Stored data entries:
────────────────────────────────────────

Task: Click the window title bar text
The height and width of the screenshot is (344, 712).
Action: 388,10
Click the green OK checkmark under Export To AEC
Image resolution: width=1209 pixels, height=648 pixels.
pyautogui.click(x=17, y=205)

────────────────────────────────────────

Your reply should consist of all the records, restated exactly.

▶ [Answer section]
Task: Click the window title bar text
The height and width of the screenshot is (344, 712).
Action: 388,10
Click the green OK checkmark under Export To AEC
Image resolution: width=1209 pixels, height=648 pixels.
pyautogui.click(x=17, y=205)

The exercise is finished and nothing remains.